The food is elevated pub fare with global accents: lamb burgers, seafood risotto, local oysters, and a boozy chocolate mousse that reviewers return specifically for. The lush garden patio with heaters makes for excellent people-watching. The vibe is somewhere between drinks-after-work and date night, and it’s one of those places where the line between locals and tourists quietly dissolves.
Good to know: Open year-round, dinner nightly from 5 PM (lunch in summer Monday–Saturday, 11:30 AM–2:30 PM). Dog-friendly in the garden. mckayspublichouse.com.
Lompoc Cafe & Brewpub – 36 Rodick Street
The Lompoc is Bar Harbor’s bohemian institution, established in 1989, originally the birthplace of Atlantic Brewing Company, and still running on the same spirit of unpretentiousness and good times. The beer garden under maple trees has a bocce ball court, live music on Friday and Saturday nights (jazz, blues, original rock), and daily happy hour from 3:30 to 5 PM. The tap list includes Atlantic Brewing ales, Maine Beer Company’s beloved Lunch IPA, and house-brewed beers.
The food is wonderfully eclectic, banh mi, falafel, meatloaf, and daily specials, and the crowd skews more College of the Atlantic and local than tourist-heavy. Seasonal only. Open Tuesday–Sunday, 4:30 PM to midnight, closed Monday.
Finback Alehouse – 30 Cottage Street
Finback is the year-round sister venue to Cottage Street Pub, run by the same owner. A beautiful space with a 1970s hand-crafted wooden bar and Art Deco tin ceiling, 80+ seats, and 16+ taps dedicated to Maine and New England craft beers. The smash burgers and waffle fries are solid pub fare.
What makes Finback essential in the off-season is its year-round live music and karaoke program, weekends keep rolling even through winter, plus an annual New Year’s Eve party that the whole town shows up for.
Good to know: Open Tuesday–Saturday, 2 PM to midnight.
More Spots Worth a Stop
Bar Harbor Beer Works (119 Main Street) – The best view-plus-beer combination downtown, with a rooftop deck overlooking Main Street and 45 rotating taps heavy on Maine craft brews. Beer flights of six four-ounce pours let you sample widely.

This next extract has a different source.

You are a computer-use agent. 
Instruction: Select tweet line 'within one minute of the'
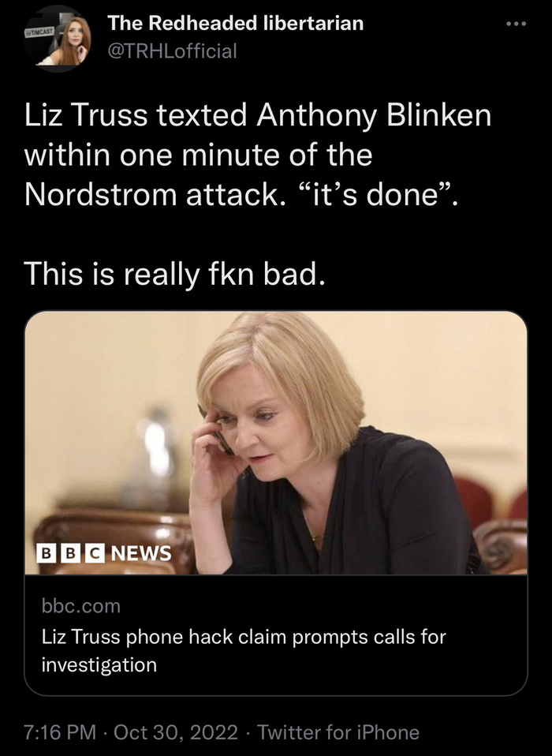pos(198,155)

Weekday happy hour 4–6 PM, $2 off all 45 taps. The building also houses the One Off Pub (one-keg-wonder small-batch beers) and Carmen Verandah (Bar Harbor’s only nightclub). Seasonal only, May through October.

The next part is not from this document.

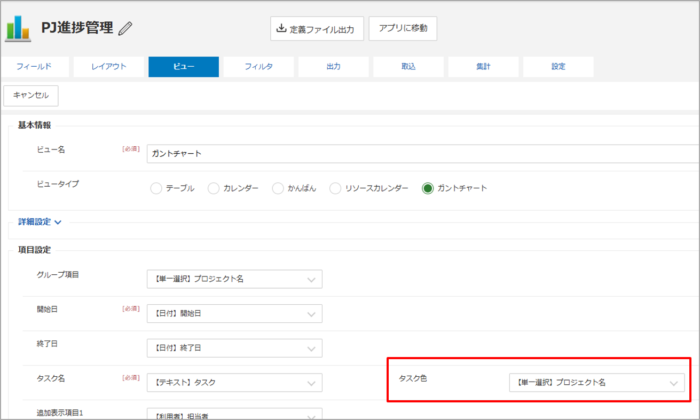Click the ビュー名 text field
This screenshot has width=700, height=420.
point(420,154)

The Black Friar Inn & Pub (10 Summer Street) – Built largely from materials salvaged from the Gilded Age mansions that burned in Bar Harbor’s Great Fire of 1947. Stained glass windows, a spiral staircase, ornate woodwork, and the best happy hour deal in town: $6 draft beers, $6 house wine, and $2 oysters, 4–6 PM daily. Open to the public (not just inn guests). Seasonal, Mother’s Day weekend through mid-November.
The Barnacle Pub & Oyster Bar (112 Main Street) – Pairs Cadillac Oysters from Frenchman Bay with inventive cocktails using local ingredients: a Blueberry Kombucha Cocktail, a Gin & Blueberry with Maine rhubarb vermouth, and a Nitro Cold Brew Espresso Martini. Happy hour 3–5 PM with oyster and drink specials.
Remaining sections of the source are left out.